I think that’s stupid. So does Lou Lang.
Of the 41 states that require state taxes, Illinois has the 3rd lowest tax next only to Indiana (3.3 percent) and North Dakota (2.9 percent).
Lang proposes we join the rest of the country and eliminate the flat tax. Under Lang’s proposal, taxpayers (married and filing jointly) would pay 3.5 percent for income of $200,000 or less; 3.75 percent on income between $200,000 and $750,000; 8.75 percent on income between $750,000 and $1.5 million; and 9.75 percent on income over $1.5 million.
For all others, the rate would be 3.5 percent on income of up to $100,000; 3.75 percent on income $100,000 to $500,000; 8.75 percent on income $500,000 to $1 million; and 9.75 percent on income above $1 million.
If we implemented Lang’s plan, the state would generate an additional $1.9 billion each year to help off-set the $10 billion deficit the state is accumulating.
Yes, Illinois is in a financial crisis. Although partisan politicians place the blame on each other, you really can’t blame any specific political party or politician. It’s been a mess for at least seven decades.
The real problem is our pension system, outrageous payments government promised to its workers we can’t afford. Some double dip and claim multiple pensions.
We definitely need pension reform. But we also need Lang’s reasoned proposal.
The majority of Illinois workers making under $200,000 a year would get a slight tax cut. And still, the state would make $1.9 billion more each year.
What’s there to think about?
Lang’s idea is certainly better than anything we have heard from Governor Bruce Rauner, who ignores everyday people like me and you. Rauner listens to the business lobbyists and the state’s wealthiest 5 percent, doing everything to protect their riches. Of course!
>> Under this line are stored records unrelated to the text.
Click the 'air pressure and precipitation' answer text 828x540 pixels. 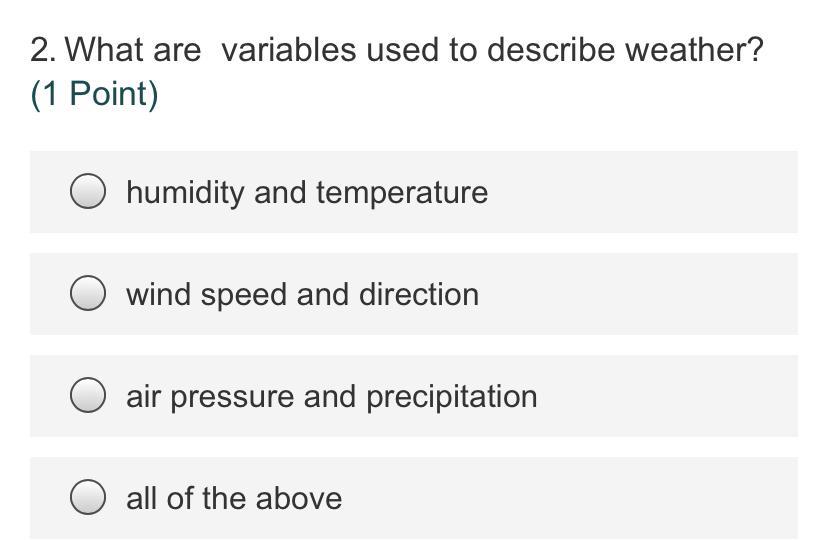(x=331, y=396)
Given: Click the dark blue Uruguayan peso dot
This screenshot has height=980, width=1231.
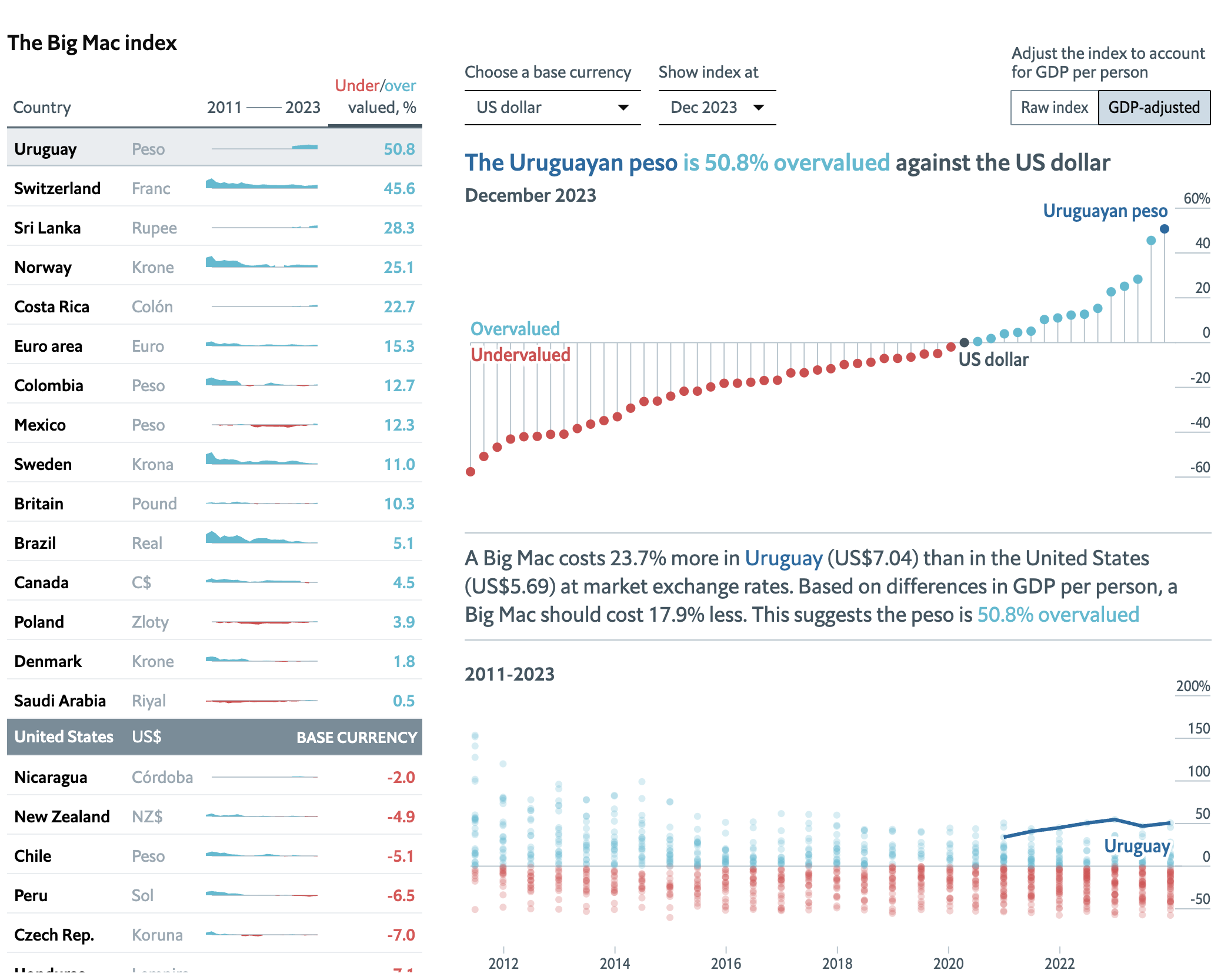Looking at the screenshot, I should tap(1164, 229).
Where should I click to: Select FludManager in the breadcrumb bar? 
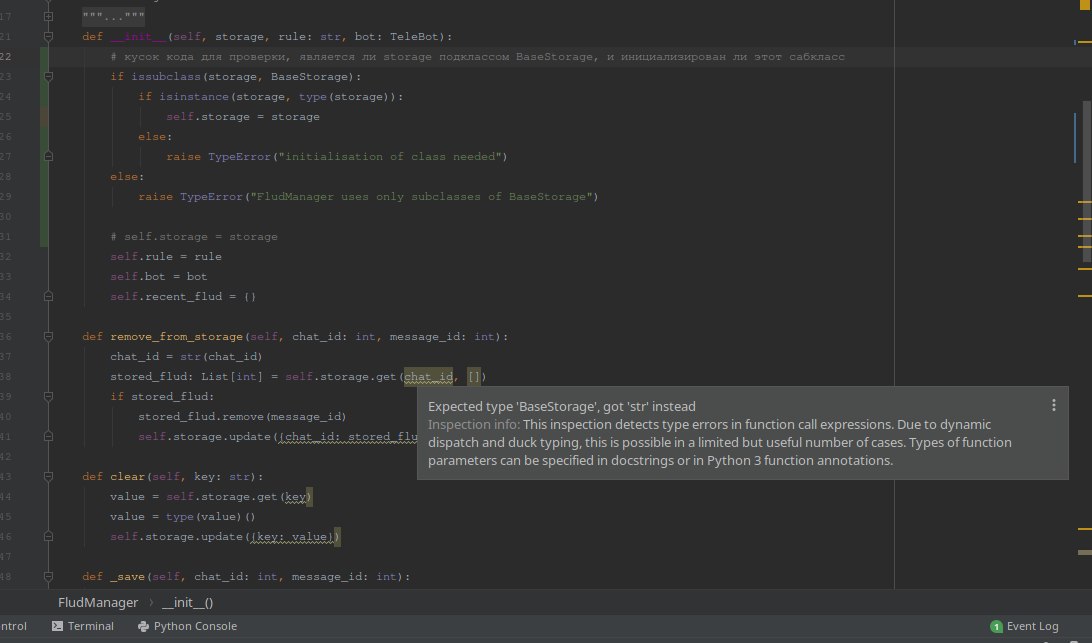tap(98, 603)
I say, make Lou Lang the governor. He’s the only reasonable person who has offered a reasonable solution to the state’s financial problems.
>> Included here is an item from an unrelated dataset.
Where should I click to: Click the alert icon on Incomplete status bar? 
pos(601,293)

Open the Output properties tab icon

And I know he would take care of Illinois’ seniors, who desperately need financial help.
(Ray Hanania is a former Chicago City Hall reporter and political columnist. Email him at email@example.com. This column was originally published in the Southwest News newspaper group including the Regional News, Palos Reporter, Des Plaines Valley News and Southwest News-Herald Newspaper.)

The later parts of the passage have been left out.